TASK:
Copy each of the following entries word for word, keeping every line in its original order.

* * * * * * *

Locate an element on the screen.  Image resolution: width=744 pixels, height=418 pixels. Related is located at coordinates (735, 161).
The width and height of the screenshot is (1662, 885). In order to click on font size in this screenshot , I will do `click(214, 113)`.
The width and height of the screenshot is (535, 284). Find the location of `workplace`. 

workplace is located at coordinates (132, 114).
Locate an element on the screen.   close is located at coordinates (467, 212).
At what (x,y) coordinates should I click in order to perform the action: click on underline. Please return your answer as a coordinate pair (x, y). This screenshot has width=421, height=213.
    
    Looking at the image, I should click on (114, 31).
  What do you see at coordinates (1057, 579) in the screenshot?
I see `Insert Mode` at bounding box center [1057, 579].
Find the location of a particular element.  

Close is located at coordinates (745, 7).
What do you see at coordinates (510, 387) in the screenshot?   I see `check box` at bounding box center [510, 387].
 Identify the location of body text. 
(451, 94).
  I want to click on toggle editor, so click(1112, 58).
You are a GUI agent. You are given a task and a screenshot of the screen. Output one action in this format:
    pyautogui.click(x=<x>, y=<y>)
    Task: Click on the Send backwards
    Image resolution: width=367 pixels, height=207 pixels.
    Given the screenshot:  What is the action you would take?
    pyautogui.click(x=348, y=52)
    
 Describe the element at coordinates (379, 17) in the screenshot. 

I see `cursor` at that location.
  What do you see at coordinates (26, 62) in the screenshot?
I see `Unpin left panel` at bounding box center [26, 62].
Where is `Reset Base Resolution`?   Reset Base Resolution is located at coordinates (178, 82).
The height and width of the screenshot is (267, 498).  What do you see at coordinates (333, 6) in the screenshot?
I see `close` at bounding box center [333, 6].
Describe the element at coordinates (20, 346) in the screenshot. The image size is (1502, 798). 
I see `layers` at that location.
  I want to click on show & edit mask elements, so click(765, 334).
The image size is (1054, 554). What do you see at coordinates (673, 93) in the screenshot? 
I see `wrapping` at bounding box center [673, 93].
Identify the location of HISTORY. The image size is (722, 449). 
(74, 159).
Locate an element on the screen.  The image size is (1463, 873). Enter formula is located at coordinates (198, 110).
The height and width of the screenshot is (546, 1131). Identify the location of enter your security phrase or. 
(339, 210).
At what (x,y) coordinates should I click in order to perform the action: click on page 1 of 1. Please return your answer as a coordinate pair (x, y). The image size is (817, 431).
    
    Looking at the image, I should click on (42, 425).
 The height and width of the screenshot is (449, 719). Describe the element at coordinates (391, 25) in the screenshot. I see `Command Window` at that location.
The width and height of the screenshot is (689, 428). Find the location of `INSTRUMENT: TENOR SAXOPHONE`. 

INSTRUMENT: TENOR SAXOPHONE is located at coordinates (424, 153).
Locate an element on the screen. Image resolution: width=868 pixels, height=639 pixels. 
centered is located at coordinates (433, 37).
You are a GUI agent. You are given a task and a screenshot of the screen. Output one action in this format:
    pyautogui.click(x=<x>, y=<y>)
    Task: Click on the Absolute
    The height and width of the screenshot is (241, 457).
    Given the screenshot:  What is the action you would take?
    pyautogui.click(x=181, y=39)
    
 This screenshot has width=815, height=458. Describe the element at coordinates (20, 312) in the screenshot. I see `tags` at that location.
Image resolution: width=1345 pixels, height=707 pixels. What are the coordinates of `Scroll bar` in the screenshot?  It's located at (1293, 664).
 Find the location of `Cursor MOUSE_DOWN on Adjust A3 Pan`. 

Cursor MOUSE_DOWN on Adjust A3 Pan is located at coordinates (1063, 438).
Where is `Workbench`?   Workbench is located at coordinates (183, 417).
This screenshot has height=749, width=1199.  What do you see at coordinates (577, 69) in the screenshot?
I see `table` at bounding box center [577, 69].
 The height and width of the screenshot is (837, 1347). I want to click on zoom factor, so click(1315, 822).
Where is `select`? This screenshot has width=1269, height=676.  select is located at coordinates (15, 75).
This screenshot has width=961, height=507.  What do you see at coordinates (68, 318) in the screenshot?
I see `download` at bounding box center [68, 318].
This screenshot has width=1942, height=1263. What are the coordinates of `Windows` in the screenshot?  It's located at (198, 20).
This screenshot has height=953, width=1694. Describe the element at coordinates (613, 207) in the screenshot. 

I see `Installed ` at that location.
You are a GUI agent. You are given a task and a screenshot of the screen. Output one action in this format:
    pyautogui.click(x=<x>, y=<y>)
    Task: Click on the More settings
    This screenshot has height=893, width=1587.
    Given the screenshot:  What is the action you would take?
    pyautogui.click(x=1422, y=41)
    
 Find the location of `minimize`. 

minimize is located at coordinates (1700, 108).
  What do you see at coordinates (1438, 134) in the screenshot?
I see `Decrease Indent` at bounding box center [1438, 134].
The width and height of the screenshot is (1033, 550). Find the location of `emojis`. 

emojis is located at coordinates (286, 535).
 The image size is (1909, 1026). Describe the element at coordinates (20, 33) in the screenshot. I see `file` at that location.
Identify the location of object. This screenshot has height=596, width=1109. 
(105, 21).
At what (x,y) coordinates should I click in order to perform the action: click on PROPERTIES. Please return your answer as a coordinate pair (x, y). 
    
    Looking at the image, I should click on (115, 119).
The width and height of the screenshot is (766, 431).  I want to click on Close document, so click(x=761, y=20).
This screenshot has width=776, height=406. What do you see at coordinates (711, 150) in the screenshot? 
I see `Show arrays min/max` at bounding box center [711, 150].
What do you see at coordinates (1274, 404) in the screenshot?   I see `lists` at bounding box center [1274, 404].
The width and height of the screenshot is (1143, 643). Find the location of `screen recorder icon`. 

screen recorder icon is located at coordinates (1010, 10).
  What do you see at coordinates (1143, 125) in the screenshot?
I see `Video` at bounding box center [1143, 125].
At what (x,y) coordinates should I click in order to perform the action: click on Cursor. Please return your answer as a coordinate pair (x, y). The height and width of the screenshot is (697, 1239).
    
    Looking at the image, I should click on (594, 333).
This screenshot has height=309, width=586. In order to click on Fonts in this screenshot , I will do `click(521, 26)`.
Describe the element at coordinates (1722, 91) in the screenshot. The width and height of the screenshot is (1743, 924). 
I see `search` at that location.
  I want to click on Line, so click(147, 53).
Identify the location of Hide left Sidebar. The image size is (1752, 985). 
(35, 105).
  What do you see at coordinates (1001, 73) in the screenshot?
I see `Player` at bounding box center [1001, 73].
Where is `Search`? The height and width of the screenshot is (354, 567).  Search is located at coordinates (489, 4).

* * * * * * *

EXERCISE SOLUTION:
Locate an element on the screen.  Image resolution: width=744 pixels, height=418 pixels. Related is located at coordinates (735, 161).
The width and height of the screenshot is (1662, 885). In order to click on font size in this screenshot , I will do `click(214, 113)`.
The width and height of the screenshot is (535, 284). Find the location of `workplace`. 

workplace is located at coordinates (132, 114).
Locate an element on the screen.   close is located at coordinates (467, 212).
At what (x,y) coordinates should I click in order to perform the action: click on underline. Please return your answer as a coordinate pair (x, y). This screenshot has width=421, height=213.
    
    Looking at the image, I should click on (114, 31).
  What do you see at coordinates (1057, 579) in the screenshot?
I see `Insert Mode` at bounding box center [1057, 579].
Find the location of a particular element.  

Close is located at coordinates (745, 7).
What do you see at coordinates (510, 387) in the screenshot?   I see `check box` at bounding box center [510, 387].
 Identify the location of body text. 
(451, 94).
  I want to click on toggle editor, so click(1112, 58).
You are a GUI agent. You are given a task and a screenshot of the screen. Output one action in this format:
    pyautogui.click(x=<x>, y=<y>)
    Task: Click on the Send backwards
    Image resolution: width=367 pixels, height=207 pixels.
    Given the screenshot:  What is the action you would take?
    pyautogui.click(x=348, y=52)
    
 Describe the element at coordinates (379, 17) in the screenshot. 

I see `cursor` at that location.
  What do you see at coordinates (26, 62) in the screenshot?
I see `Unpin left panel` at bounding box center [26, 62].
Where is `Reset Base Resolution`?   Reset Base Resolution is located at coordinates (178, 82).
The height and width of the screenshot is (267, 498).  What do you see at coordinates (333, 6) in the screenshot?
I see `close` at bounding box center [333, 6].
Describe the element at coordinates (20, 346) in the screenshot. The image size is (1502, 798). 
I see `layers` at that location.
  I want to click on show & edit mask elements, so click(765, 334).
The image size is (1054, 554). What do you see at coordinates (673, 93) in the screenshot? 
I see `wrapping` at bounding box center [673, 93].
Identify the location of HISTORY. The image size is (722, 449). 
(74, 159).
Locate an element on the screen.  The image size is (1463, 873). Enter formula is located at coordinates (198, 110).
The height and width of the screenshot is (546, 1131). Identify the location of enter your security phrase or. 
(339, 210).
At what (x,y) coordinates should I click in order to perform the action: click on page 1 of 1. Please return your answer as a coordinate pair (x, y). The image size is (817, 431).
    
    Looking at the image, I should click on (42, 425).
 The height and width of the screenshot is (449, 719). Describe the element at coordinates (391, 25) in the screenshot. I see `Command Window` at that location.
The width and height of the screenshot is (689, 428). Find the location of `INSTRUMENT: TENOR SAXOPHONE`. 

INSTRUMENT: TENOR SAXOPHONE is located at coordinates (424, 153).
Locate an element on the screen. Image resolution: width=868 pixels, height=639 pixels. 
centered is located at coordinates (433, 37).
You are a GUI agent. You are given a task and a screenshot of the screen. Output one action in this format:
    pyautogui.click(x=<x>, y=<y>)
    Task: Click on the Absolute
    The height and width of the screenshot is (241, 457).
    Given the screenshot:  What is the action you would take?
    pyautogui.click(x=181, y=39)
    
 This screenshot has width=815, height=458. Describe the element at coordinates (20, 312) in the screenshot. I see `tags` at that location.
Image resolution: width=1345 pixels, height=707 pixels. What are the coordinates of `Scroll bar` in the screenshot?  It's located at (1293, 664).
 Find the location of `Cursor MOUSE_DOWN on Adjust A3 Pan`. 

Cursor MOUSE_DOWN on Adjust A3 Pan is located at coordinates (1063, 438).
Where is `Workbench`?   Workbench is located at coordinates (183, 417).
This screenshot has height=749, width=1199.  What do you see at coordinates (577, 69) in the screenshot?
I see `table` at bounding box center [577, 69].
 The height and width of the screenshot is (837, 1347). I want to click on zoom factor, so click(1315, 822).
Where is `select`? This screenshot has width=1269, height=676.  select is located at coordinates (15, 75).
This screenshot has width=961, height=507.  What do you see at coordinates (68, 318) in the screenshot?
I see `download` at bounding box center [68, 318].
This screenshot has width=1942, height=1263. What are the coordinates of `Windows` in the screenshot?  It's located at (198, 20).
This screenshot has height=953, width=1694. Describe the element at coordinates (613, 207) in the screenshot. 

I see `Installed ` at that location.
You are a GUI agent. You are given a task and a screenshot of the screen. Output one action in this format:
    pyautogui.click(x=<x>, y=<y>)
    Task: Click on the More settings
    This screenshot has height=893, width=1587.
    Given the screenshot:  What is the action you would take?
    pyautogui.click(x=1422, y=41)
    
 Find the location of `minimize`. 

minimize is located at coordinates (1700, 108).
  What do you see at coordinates (1438, 134) in the screenshot?
I see `Decrease Indent` at bounding box center [1438, 134].
The width and height of the screenshot is (1033, 550). Find the location of `emojis`. 

emojis is located at coordinates (286, 535).
 The image size is (1909, 1026). Describe the element at coordinates (20, 33) in the screenshot. I see `file` at that location.
Identify the location of object. This screenshot has height=596, width=1109. 
(105, 21).
At what (x,y) coordinates should I click in order to perform the action: click on PROPERTIES. Please return your answer as a coordinate pair (x, y). 
    
    Looking at the image, I should click on (115, 119).
The width and height of the screenshot is (766, 431).  I want to click on Close document, so click(x=761, y=20).
This screenshot has width=776, height=406. What do you see at coordinates (711, 150) in the screenshot? 
I see `Show arrays min/max` at bounding box center [711, 150].
What do you see at coordinates (1274, 404) in the screenshot?   I see `lists` at bounding box center [1274, 404].
The width and height of the screenshot is (1143, 643). Find the location of `screen recorder icon`. 

screen recorder icon is located at coordinates (1010, 10).
  What do you see at coordinates (1143, 125) in the screenshot?
I see `Video` at bounding box center [1143, 125].
At what (x,y) coordinates should I click in order to perform the action: click on Cursor. Please return your answer as a coordinate pair (x, y). The height and width of the screenshot is (697, 1239).
    
    Looking at the image, I should click on (594, 333).
This screenshot has height=309, width=586. In order to click on Fonts in this screenshot , I will do `click(521, 26)`.
Describe the element at coordinates (1722, 91) in the screenshot. The width and height of the screenshot is (1743, 924). 
I see `search` at that location.
  I want to click on Line, so click(147, 53).
Identify the location of Hide left Sidebar. The image size is (1752, 985). 
(35, 105).
  What do you see at coordinates (1001, 73) in the screenshot?
I see `Player` at bounding box center [1001, 73].
Where is `Search`? The height and width of the screenshot is (354, 567).  Search is located at coordinates (489, 4).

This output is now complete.